> **TASK TO COMPLETE**
Go to the line containing "Given: Click the Target ports input field" in the listing below. Output that line and each later one exactly.

> **DATA SHOWN**

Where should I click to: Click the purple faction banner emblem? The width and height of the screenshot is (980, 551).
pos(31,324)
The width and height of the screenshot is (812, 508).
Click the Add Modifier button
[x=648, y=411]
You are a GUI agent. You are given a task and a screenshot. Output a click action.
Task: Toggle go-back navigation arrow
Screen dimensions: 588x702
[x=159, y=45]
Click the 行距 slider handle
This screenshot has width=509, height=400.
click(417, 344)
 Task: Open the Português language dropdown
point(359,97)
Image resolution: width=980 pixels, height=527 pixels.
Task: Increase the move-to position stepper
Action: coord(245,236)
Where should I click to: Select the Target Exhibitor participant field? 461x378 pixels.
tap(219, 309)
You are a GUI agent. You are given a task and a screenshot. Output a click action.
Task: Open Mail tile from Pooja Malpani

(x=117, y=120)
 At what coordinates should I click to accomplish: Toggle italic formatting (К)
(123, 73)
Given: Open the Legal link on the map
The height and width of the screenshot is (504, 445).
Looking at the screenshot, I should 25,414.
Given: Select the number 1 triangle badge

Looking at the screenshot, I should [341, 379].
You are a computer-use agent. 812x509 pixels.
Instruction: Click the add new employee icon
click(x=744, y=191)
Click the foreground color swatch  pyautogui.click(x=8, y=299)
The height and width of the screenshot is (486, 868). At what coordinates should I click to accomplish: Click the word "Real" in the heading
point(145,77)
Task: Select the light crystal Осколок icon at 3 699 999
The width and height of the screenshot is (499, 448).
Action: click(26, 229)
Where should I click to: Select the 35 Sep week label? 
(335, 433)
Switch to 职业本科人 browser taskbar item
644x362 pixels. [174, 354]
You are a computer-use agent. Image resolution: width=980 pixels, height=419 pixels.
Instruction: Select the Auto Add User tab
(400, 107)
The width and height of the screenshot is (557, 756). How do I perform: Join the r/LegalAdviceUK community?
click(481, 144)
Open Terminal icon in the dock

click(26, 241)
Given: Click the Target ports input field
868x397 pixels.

> **TASK RESPONSE**
Given: Click the Target ports input field
868x397 pixels.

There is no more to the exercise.